Exploration of N3H site in nirmatrelvir: Design, synthesis, evaluation, and DFT studies of solvates and cocrystals

This study successfully obtained three new crystal forms of nirmatrelvir targeting its N3H site: the nirmatrelvir isobutyl acetate solvate (Solvate II), cocrystals with triethylene diamine (Cocrystal I) and 4-dimethylaminopyridine (Cocrystal II), along with the previously reported nirmatrelvir methyl tert-butyl ether solvate (Solvate I), and polymorph Form I. Thermal analysis, single-crystal X-ray diffraction, and Fourier-transform infrared spectroscopy characterization were performed on these solvates and cocrystals to confirm their structural correctness. Concurrently, density functional theory calculations were conducted to determine the unit cell parameters of these five crystal forms, with the predicted spectral absorption peaks aligning well with the experimental data. Molecular electrostatic potential and frontier molecular orbital analyses were also carried out to elucidate the structural features of nirmatrelvir and identify its potential binding sites. To comprehensively understand the N3H site, the interaction region indicator functions and energy decomposition analysis, based on force field methods, were used for qualitative and quantitative analysis of intermolecular interactions.
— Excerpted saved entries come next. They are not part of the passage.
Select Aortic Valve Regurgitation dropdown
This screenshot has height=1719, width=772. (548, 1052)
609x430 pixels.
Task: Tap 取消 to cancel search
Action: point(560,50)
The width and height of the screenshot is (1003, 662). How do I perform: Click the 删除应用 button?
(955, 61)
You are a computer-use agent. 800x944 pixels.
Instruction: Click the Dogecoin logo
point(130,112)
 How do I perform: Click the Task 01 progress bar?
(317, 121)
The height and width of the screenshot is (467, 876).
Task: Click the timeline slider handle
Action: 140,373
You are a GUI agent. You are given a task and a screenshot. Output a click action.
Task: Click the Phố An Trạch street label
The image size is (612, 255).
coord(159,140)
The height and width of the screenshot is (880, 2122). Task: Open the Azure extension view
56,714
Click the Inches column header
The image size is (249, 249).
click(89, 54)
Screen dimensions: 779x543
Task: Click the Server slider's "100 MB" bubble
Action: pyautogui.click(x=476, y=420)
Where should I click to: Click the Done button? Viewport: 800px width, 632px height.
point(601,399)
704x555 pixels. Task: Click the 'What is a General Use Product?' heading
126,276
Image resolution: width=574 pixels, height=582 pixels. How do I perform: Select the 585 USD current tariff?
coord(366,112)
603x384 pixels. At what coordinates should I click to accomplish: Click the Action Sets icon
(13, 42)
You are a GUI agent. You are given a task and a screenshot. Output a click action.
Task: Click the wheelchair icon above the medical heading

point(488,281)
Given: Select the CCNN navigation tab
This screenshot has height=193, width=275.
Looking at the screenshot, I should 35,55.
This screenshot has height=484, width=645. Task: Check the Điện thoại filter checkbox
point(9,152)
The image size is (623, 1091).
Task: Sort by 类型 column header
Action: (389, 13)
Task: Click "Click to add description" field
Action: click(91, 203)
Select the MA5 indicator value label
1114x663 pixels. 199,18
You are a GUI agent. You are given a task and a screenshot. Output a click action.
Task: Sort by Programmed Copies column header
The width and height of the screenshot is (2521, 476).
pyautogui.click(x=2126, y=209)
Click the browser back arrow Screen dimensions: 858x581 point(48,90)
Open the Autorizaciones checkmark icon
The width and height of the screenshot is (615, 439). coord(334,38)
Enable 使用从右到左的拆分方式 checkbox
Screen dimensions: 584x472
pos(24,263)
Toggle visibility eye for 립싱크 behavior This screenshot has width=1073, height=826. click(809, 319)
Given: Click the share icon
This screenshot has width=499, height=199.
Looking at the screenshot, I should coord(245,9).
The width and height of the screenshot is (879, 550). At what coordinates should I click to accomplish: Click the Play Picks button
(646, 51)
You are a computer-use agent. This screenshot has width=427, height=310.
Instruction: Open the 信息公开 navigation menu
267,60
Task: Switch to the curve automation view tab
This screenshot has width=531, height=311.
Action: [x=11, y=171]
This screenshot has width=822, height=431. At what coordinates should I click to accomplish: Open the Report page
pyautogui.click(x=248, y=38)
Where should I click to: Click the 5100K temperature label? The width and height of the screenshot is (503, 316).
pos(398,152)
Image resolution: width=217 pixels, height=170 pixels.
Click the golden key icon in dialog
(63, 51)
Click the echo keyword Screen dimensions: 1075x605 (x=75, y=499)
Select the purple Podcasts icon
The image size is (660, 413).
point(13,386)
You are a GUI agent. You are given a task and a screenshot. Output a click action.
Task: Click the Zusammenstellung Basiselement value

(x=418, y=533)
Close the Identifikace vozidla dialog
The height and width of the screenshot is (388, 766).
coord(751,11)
The analysis revealed that weak interactions in solvates and cocrystals are primarily dominated by van der Waals forces, while subtle differences in intermolecular weak hydrogen bonds are mainly attributed to dispersion forces. The solubility of these five crystal forms was investigated, and it was found that the enhancement of solubility is closely related to the type of hydrogen bonds and the hydrophilicity of the coformers. These findings offer new insights into the design of nirmatrelvir crystal forms and the study of their properties.